Not sure if this is what you are asking, but:
For the first equation, you can write it as
$$Y = a\cdot\frac1x + \frac1b.$$
Think of plotting $Y$ against $\frac 1x$. If the plot turns out to be a straight line, then the slope of the line is $a$ and the intercept is $\frac1b$, so $b$ is determined as the reciprocal of the intercept.
For the second equation, multiply both sides by $x$ to obtain
$$xY = a + \frac1b x^2.$$
So if plotting $xY$ on the vertical axis and $x^2$ on the horizontal axis produces a straight line, then the intercept of this line is $a$ and the slope is $\frac1b$.

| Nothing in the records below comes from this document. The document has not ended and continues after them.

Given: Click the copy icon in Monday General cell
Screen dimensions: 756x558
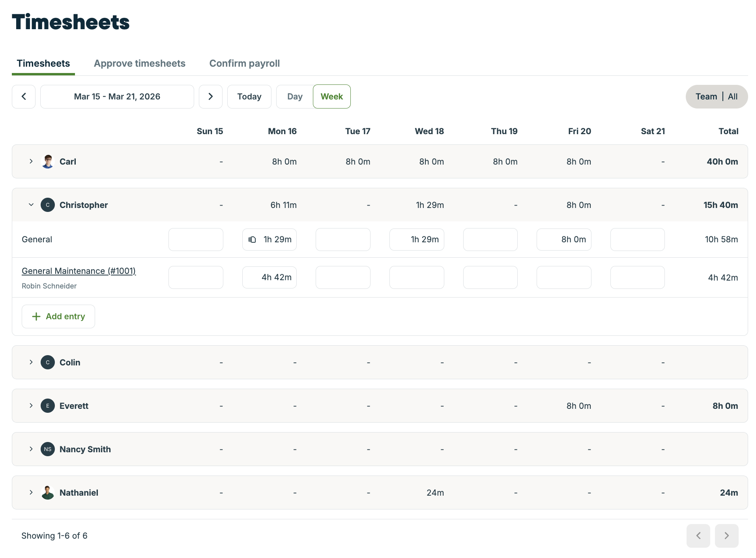Looking at the screenshot, I should 252,240.
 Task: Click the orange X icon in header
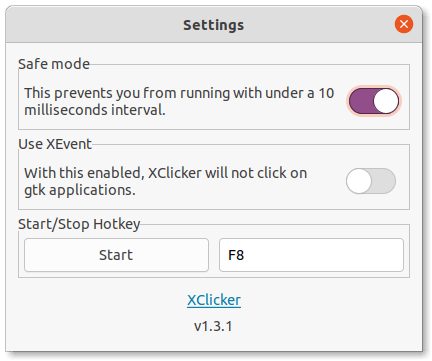(404, 24)
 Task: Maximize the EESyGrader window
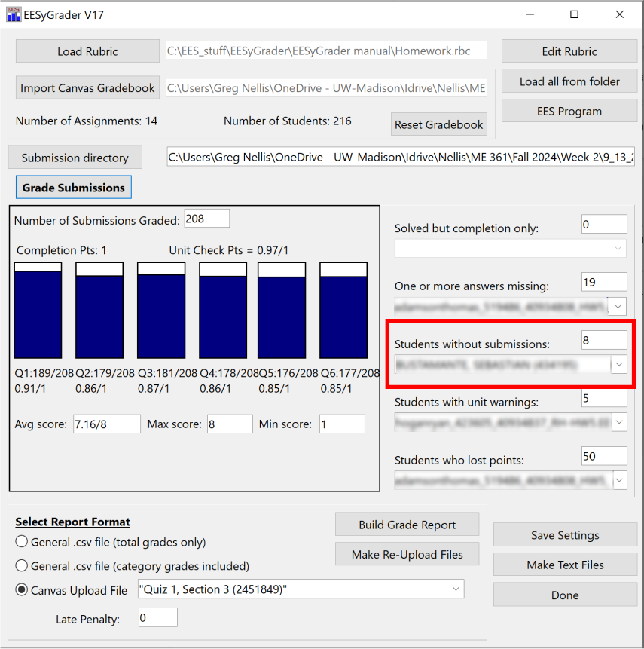point(574,14)
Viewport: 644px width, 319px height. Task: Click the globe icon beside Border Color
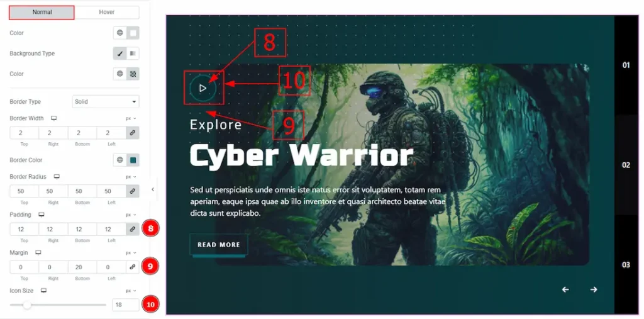pos(120,160)
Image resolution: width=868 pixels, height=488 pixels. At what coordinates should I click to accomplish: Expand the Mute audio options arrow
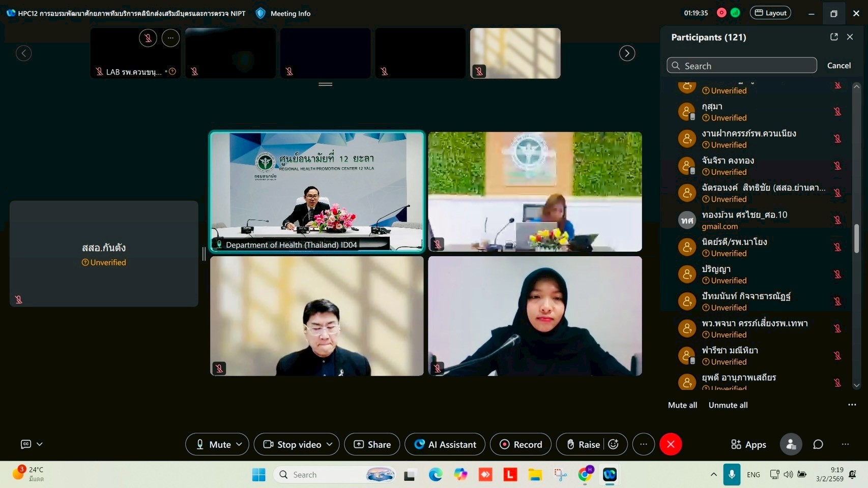(239, 444)

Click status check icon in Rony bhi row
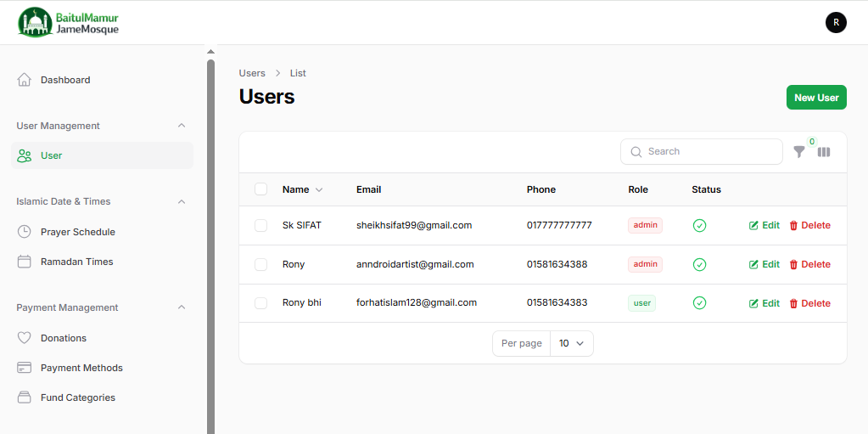tap(699, 303)
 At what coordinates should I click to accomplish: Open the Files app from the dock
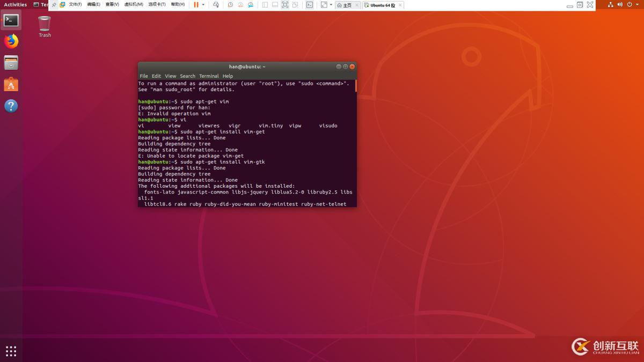pos(11,62)
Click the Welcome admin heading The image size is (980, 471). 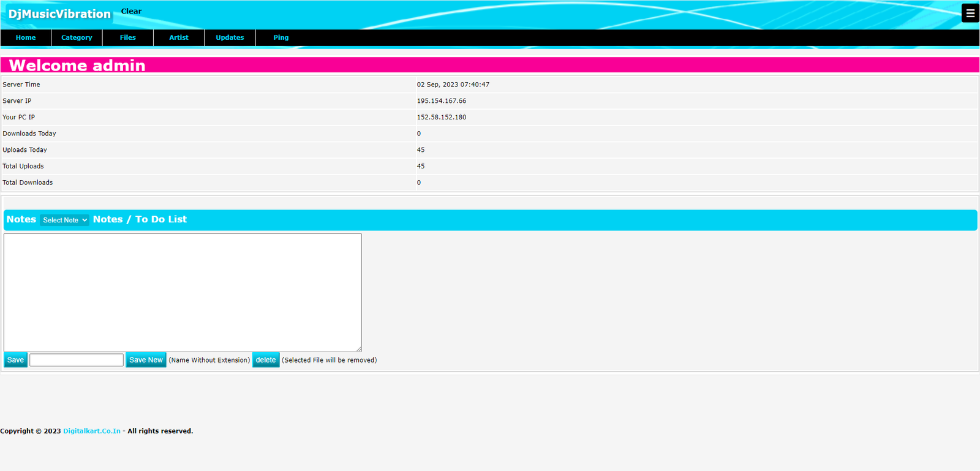tap(77, 66)
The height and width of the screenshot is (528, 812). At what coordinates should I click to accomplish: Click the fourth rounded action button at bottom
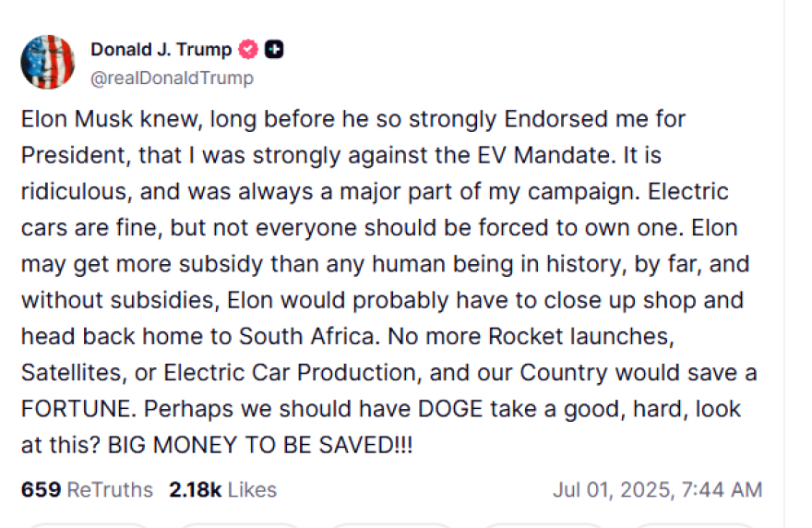543,525
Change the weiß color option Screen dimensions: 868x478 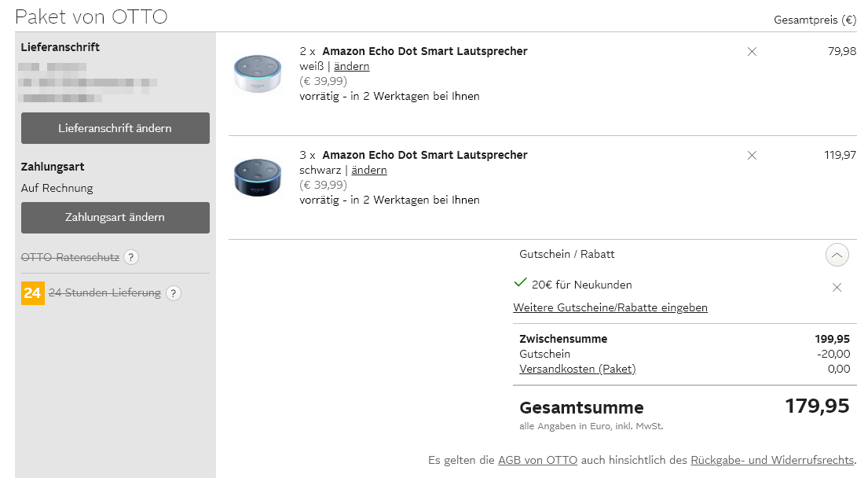pyautogui.click(x=351, y=67)
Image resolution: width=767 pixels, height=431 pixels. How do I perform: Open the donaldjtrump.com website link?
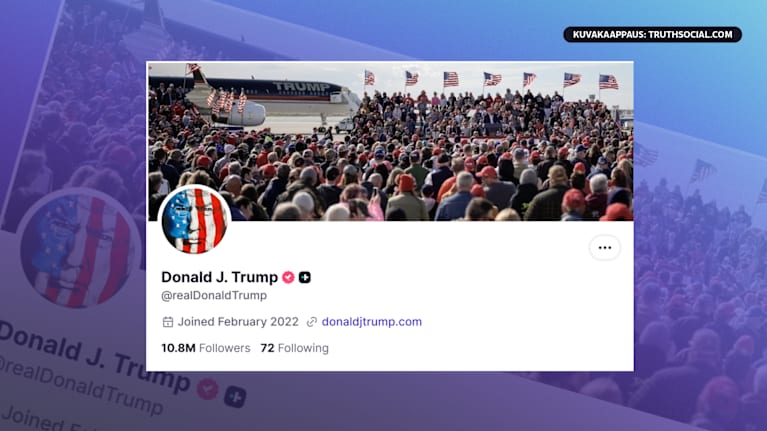tap(372, 322)
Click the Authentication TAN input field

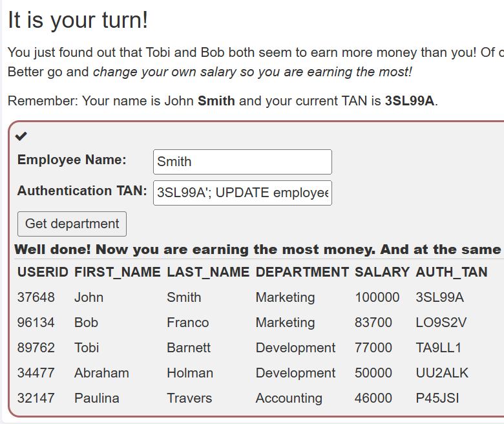242,193
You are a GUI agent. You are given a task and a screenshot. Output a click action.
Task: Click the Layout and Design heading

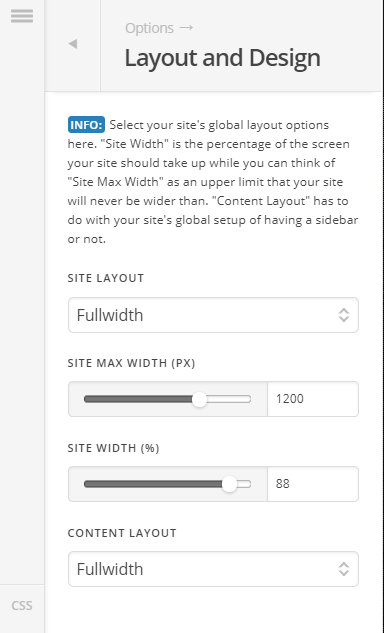click(x=222, y=58)
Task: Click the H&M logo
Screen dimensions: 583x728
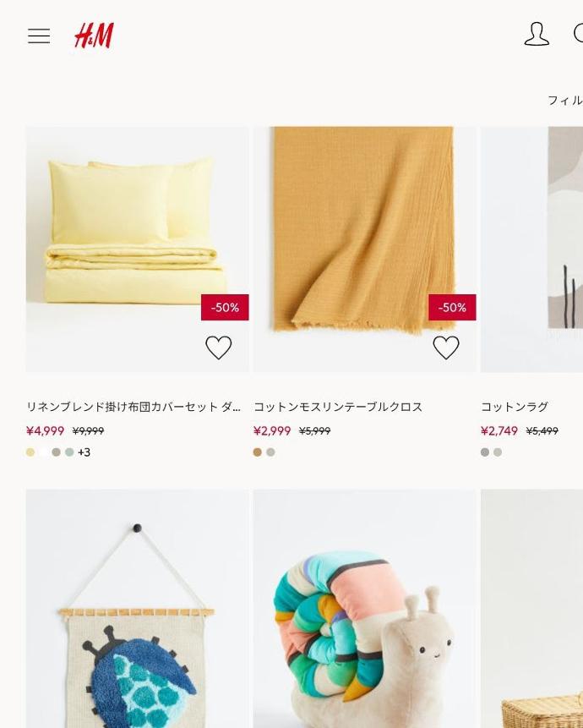Action: (94, 36)
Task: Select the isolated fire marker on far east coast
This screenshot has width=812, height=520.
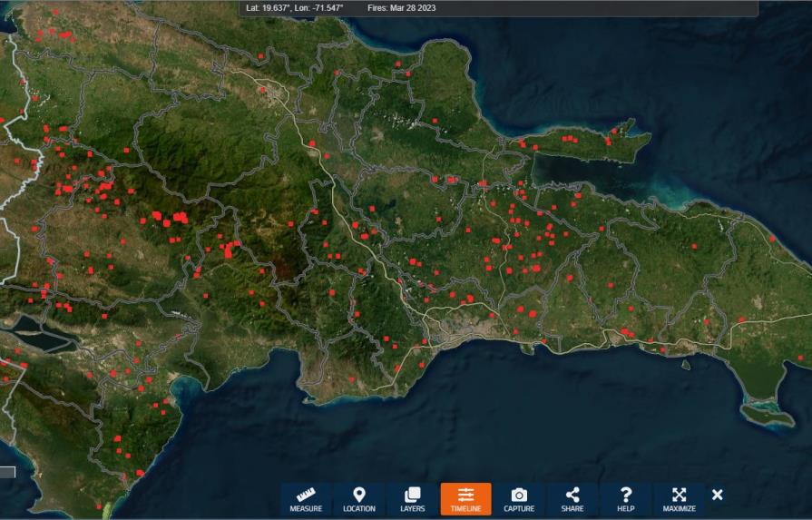Action: [x=772, y=239]
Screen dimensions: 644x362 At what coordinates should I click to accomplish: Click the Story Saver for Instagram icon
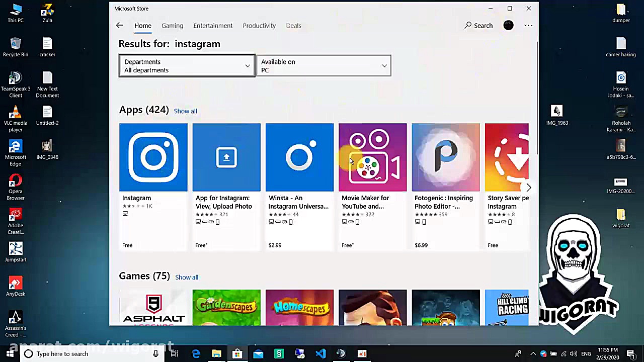click(x=506, y=157)
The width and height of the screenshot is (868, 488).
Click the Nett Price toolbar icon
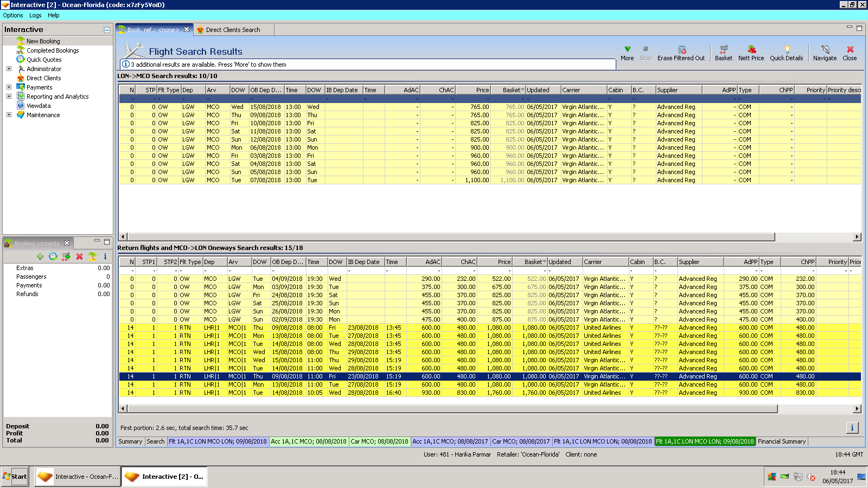[751, 49]
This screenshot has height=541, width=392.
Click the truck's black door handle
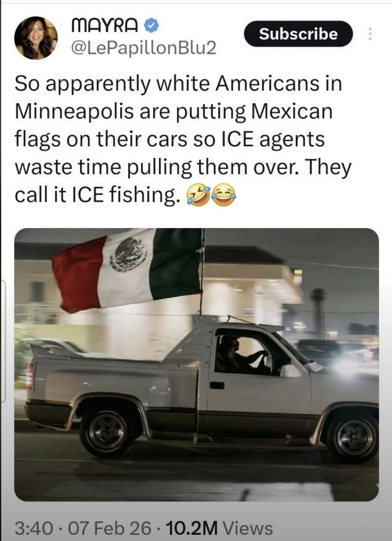[x=217, y=385]
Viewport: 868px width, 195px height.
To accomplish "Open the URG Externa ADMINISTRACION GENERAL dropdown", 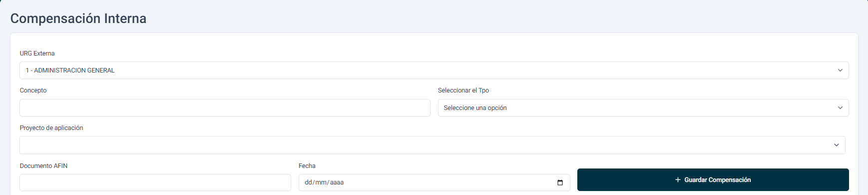I will [434, 71].
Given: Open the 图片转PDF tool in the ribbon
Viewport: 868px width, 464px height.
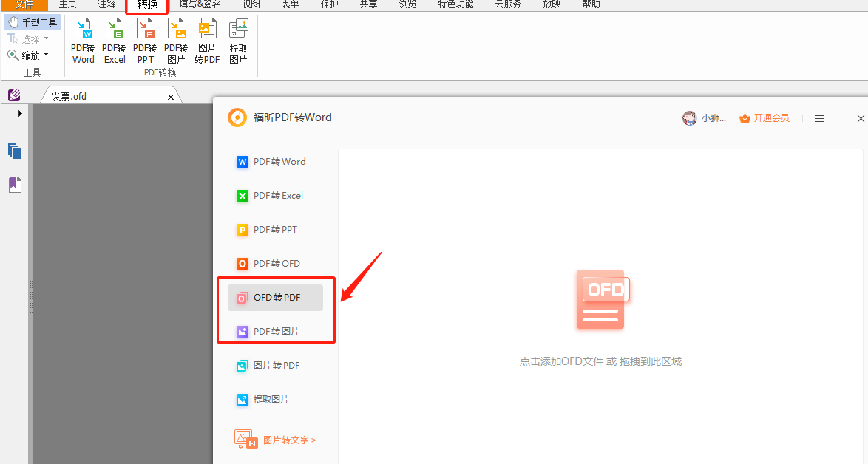Looking at the screenshot, I should pos(207,41).
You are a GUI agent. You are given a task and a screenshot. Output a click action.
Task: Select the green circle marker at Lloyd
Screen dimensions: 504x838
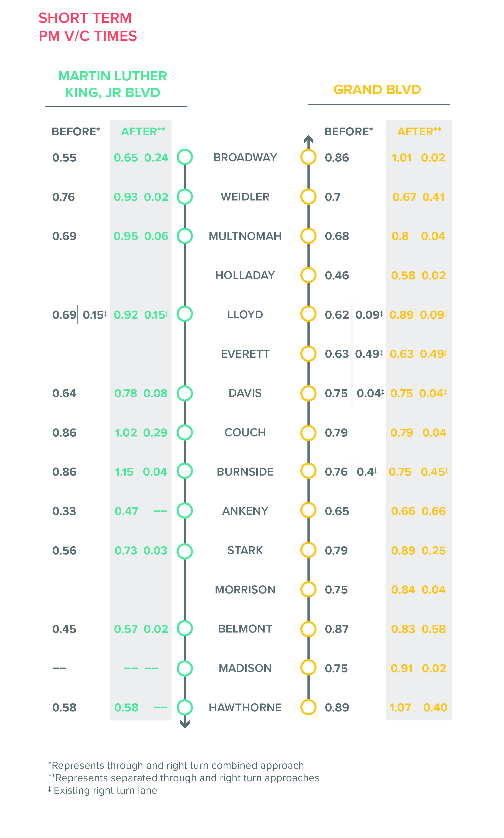click(x=185, y=314)
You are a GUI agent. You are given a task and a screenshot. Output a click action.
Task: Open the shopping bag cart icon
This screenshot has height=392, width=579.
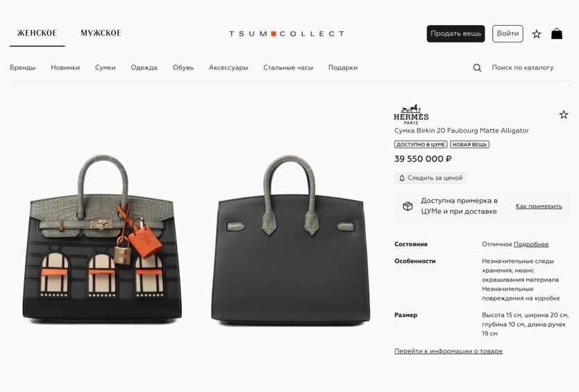tap(557, 33)
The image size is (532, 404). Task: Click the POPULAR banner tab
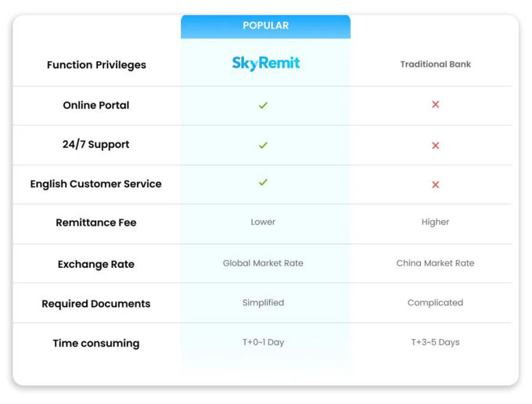click(x=265, y=26)
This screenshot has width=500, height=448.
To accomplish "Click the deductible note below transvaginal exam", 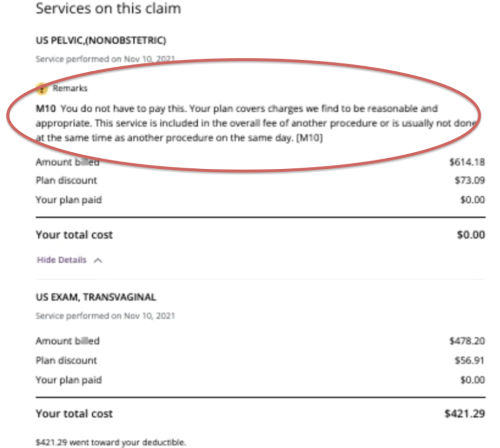I will [x=111, y=442].
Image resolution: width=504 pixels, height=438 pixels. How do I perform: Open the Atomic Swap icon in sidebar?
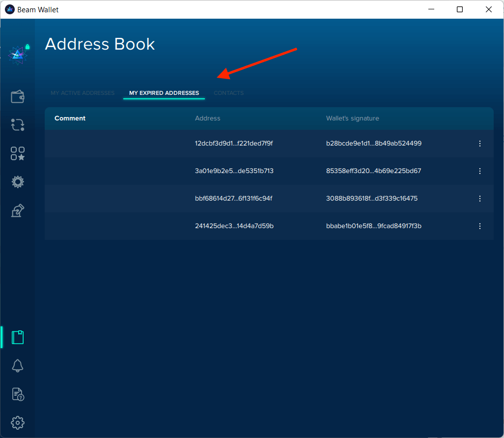[18, 125]
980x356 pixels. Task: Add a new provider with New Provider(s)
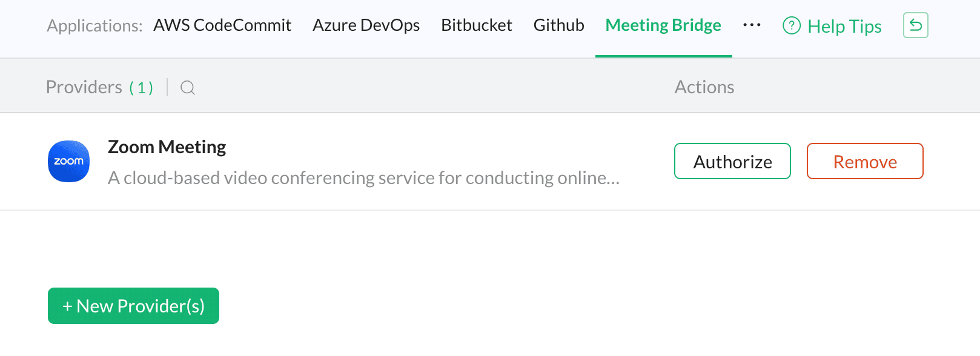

For the third equation, you can divide both sides by $x$ to obtain
$$\frac Yx = ae^{-b/x^2}$$
and then take logs of both sides, resulting in
$$\ln\left(\frac Yx\right) = \ln a - \frac b{x^2}.$$
So if a plot of $\ln(Y/x)$ versus $\frac1{x^2}$ is a straight line, then the intercept is $\ln a$ and the slope is $-b$, from which you can determine $a$ and $b$.
As for hints on how to do this in general, the name of the game is to rearrange the equation and/or transform it until you can end up with something of the form $$y'=mx' + c$$ where I'm using $y'$ and $x'$ to represent new variables, and $m$ and $c$ are constants. It requires some trial and error, and knowledge about the effect of various transformations. (Note that it's not always possible to end up with an equation that isolates $m$ and $b$ in this way.)